At the same time, Falmouth, with its soon-to-be-opened pier, is causing jitters in Ocho Rios, as stakeholders fear that a dirty town and the frequent harassment of visitors will drive visitors away from the resort hub of St Ann.
"Ocho Rios has the possibility of losing a lot more calls because of the condition of the town," Morris told a Gleaner Editors' Forum last Thursday.
The number of cruise passengers arriving in Ocho Rios slowed from 675,885 in 2008 to 638,276 last year. The trend, however, is in keeping with the overall picture last year, which saw national cruise arrivals declining from just over one million visitors in 2008 to 922,000 last year.
With Falmouth's $7.5 billion cruise-ship pier due to open in November, St Ann business interests are of the view that the town seems set to benefit from the Ocho Rios fallout. They lament that it could be devastating to business if steps are not taken to tackle the twin evil that now threatens to cripple their livelihood.
Already, eight of the 19 ships that normally dock in Ocho Rios will be moving to Falmouth when the pier is opened. Morris sees it as not just increased competition, but also a wake-up call for stakeholders in Ocho Rios to improve their offerings.
"Falmouth will be a challenge. The first nine calls come in November for Falmouth. You won't be having supper in November because you will be eating water," Morris said. "But today, we need to start to fix our parish to make the Port Authority's job easier, to make the cruise lines that are still coming to Ocho Rios want to stay in Ocho Rios, and to attract the new ones," Morris added.
The looming downturn has spurred Horace Wildes, president of the St Ann Chamber of Commerce, to urge that everything be done to sustain the growth of tourism in the resort town.
"It is only in Ocho Rios that you have four of the world's greatest attractions," Wildes said of the area that boasts the Mystic Mountain attraction, Dunn's River Falls, Chukka Cove and Dolphin Cove. "They are world-class.
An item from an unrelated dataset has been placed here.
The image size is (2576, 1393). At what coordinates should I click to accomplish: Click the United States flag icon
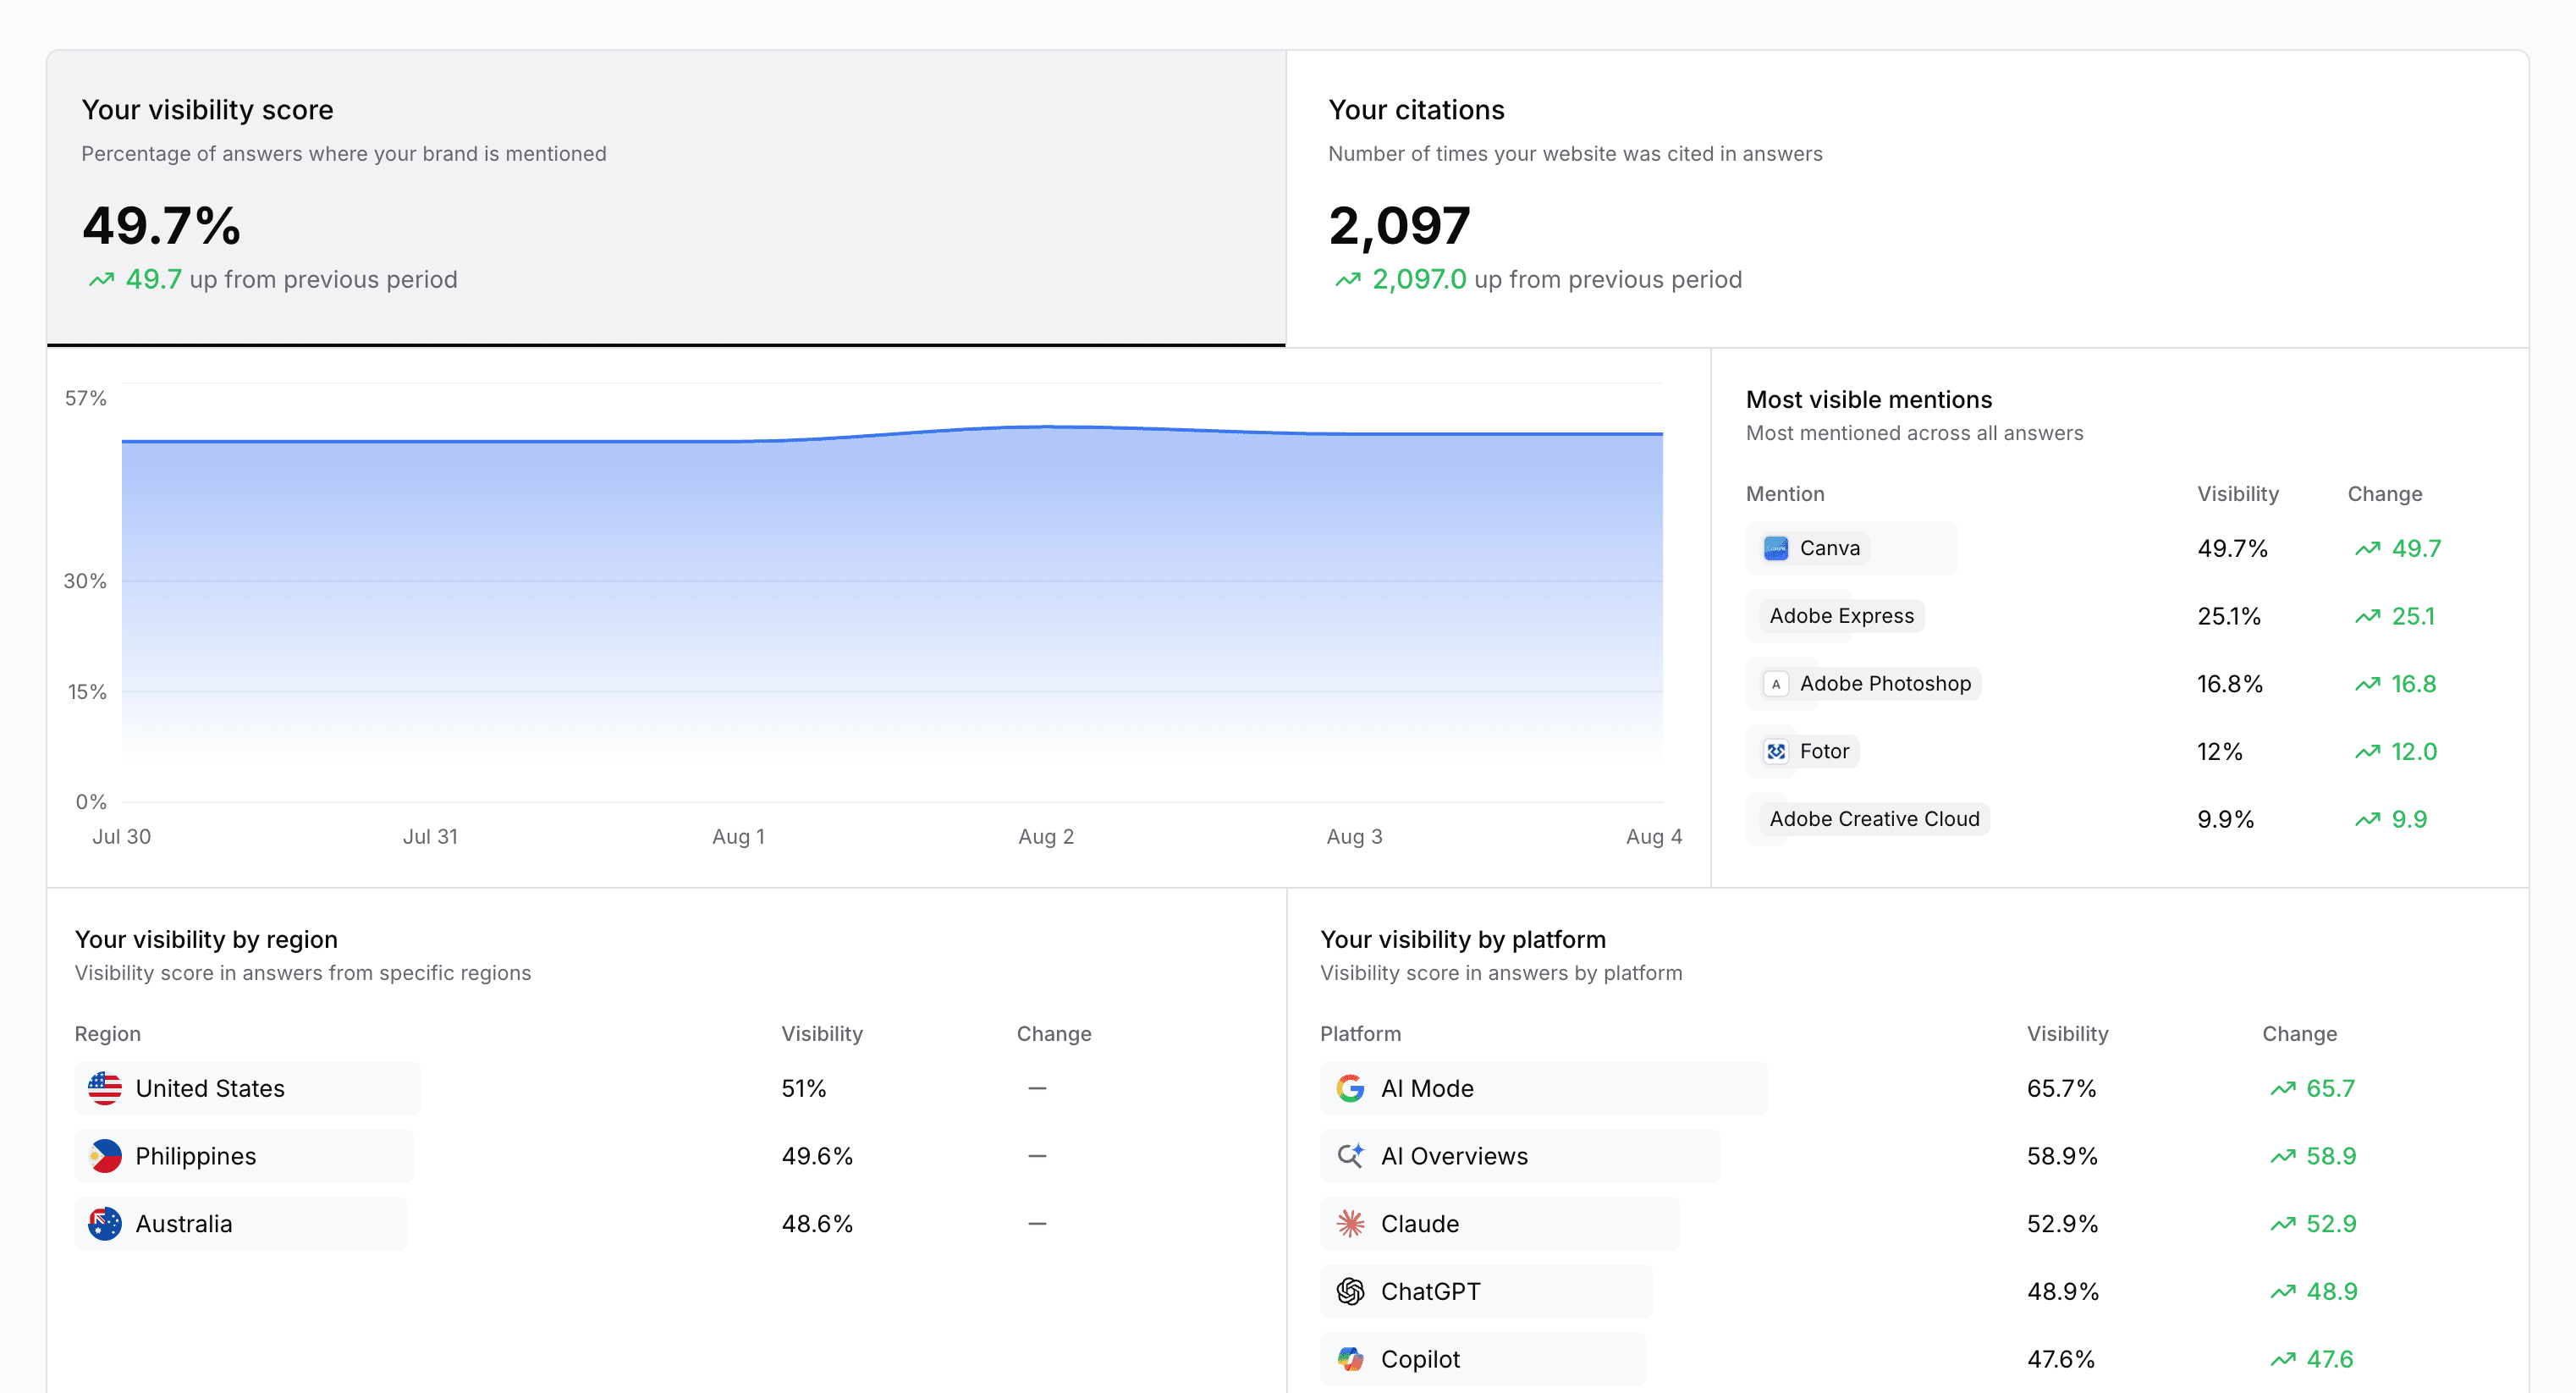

If we can take care of this product, people will come, because if you want to come to Jamaica, you have to come here."
Wildes said it was in the best interest of Ocho Rios that the problems dogging the quality of its tourism product be addressed.
Robin Hall, representative of Ocho Rios Cruise Ship Port, is among those who can't wait to have some of the more serious issues addressed. He blames some players in the transportation sector for treating tourism as a "hustling", and some of the cruise lines for telling their passengers to avoid leaving the ships.
"When I look this month, I had 19 ships, and next month I will be having 14, because we are coming out of the season. Out at that 14, eight were going to Falmouth because they were planning on Falmouth being opened. If Falmouth was opened this month, dog would eat my supper in Ocho Rios in May," Hall said.
Meanwhile, Kumar Sujanani, vice-president of the In-Bond Merchants Association for St Mary, St Ann and Trelawny, said that members of his association were worried that the tourism pie would be shrinking because of the overall quality of the product being offered.
He said his association had been experiencing a "strong downturn in business because of the global recession" and that the projections for 2010-2011 suggest further decline because Ocho Rios is to lose ships to Falmouth.
"We were finding it difficult, I am told, to find larger vessels to replace the ships that we are going to lose because of the on-shore experience that passengers have, particularly if they walk from the cruise ship to the town of Ocho Rios. It is a very unpleasant experience, if we are to believe the comments we get from the cruise lines," Sujanani said.